Abigail Burgess

Abigail Burgess headshot
Pronouns:
she, they

Abigail Burgess (she/they) is a member of the Eskasoni Band of the Mi’kmaq First Nations community in Cape Breton, Nova Scotia. She is a junior at Dartmouth College, studying Native American and Indigenous Studies and Psychology. At Dartmouth, she currently serves as Social Coordinator on the Native Americans at Dartmouth Executive Board, organizing events for the Indigenous community on campus. She spent the previous calendar year serving as Native American Council Representative, advocating for the needs of students to the administration. Abigail also runs a peer-led grief support group for students who have lost a parent, sibling, or family member. Outside of Dartmouth, she works as a teaching assistant at a day-care in Norwich with infants, toddlers, and preschoolers. In her spare time, she loves to read, bead, paint, collage, and spend time outside.

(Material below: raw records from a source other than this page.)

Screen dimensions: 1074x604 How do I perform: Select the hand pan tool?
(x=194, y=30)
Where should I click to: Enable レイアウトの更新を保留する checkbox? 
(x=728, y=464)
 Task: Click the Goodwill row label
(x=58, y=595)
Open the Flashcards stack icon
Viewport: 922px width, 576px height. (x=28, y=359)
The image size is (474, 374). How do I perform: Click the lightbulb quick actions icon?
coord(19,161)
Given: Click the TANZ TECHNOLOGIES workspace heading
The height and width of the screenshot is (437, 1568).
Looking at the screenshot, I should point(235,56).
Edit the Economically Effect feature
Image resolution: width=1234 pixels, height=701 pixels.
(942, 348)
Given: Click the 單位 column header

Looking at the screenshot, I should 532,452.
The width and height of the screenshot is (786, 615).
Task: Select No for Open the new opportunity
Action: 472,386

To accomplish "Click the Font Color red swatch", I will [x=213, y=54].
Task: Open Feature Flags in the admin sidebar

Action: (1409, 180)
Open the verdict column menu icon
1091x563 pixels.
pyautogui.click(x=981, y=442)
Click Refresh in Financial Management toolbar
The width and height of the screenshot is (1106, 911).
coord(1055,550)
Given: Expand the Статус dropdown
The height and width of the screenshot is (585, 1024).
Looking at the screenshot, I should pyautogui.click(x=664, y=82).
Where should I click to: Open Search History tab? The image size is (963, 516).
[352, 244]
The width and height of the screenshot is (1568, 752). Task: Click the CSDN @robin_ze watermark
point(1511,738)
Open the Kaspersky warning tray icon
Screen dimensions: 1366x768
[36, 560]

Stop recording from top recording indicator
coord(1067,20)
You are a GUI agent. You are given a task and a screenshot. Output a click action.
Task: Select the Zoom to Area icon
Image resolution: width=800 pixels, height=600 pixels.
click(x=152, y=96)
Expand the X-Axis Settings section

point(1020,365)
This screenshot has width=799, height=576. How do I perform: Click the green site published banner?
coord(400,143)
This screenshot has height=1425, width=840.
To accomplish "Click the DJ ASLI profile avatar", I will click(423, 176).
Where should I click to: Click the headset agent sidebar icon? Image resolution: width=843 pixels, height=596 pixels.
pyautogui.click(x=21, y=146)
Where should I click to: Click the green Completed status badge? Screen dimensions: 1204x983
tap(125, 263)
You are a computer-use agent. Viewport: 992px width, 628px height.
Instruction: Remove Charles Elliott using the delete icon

Through the Indigenous Correspondents Program, Abigail aims to capture the historical and modern manifestations of her community’s term Netukulimk. Netukulimk navigates the Mi’kmaq peoples’ relationship with msit no’kmaq - all our relations, or our emotional, social, and spiritual relationship with the physical land, human beings, nature, and everything belonging to Wskitqamu (Mother Earth). Netukulimk incorporates the spirit, mind, heart, and body in relation with levels of interconnectedness: self, family, community, and environment. Through her work, Abigail seeks to investigate this complicated relationship of the revitalization of cultural concepts in a post-colonial era, especially Netukulimk.

NETUKULIMK: Indigenous moose harvesting in Unama’ki (2024 Storyfest Finalist in the Best Video by a Non-Media Student Category)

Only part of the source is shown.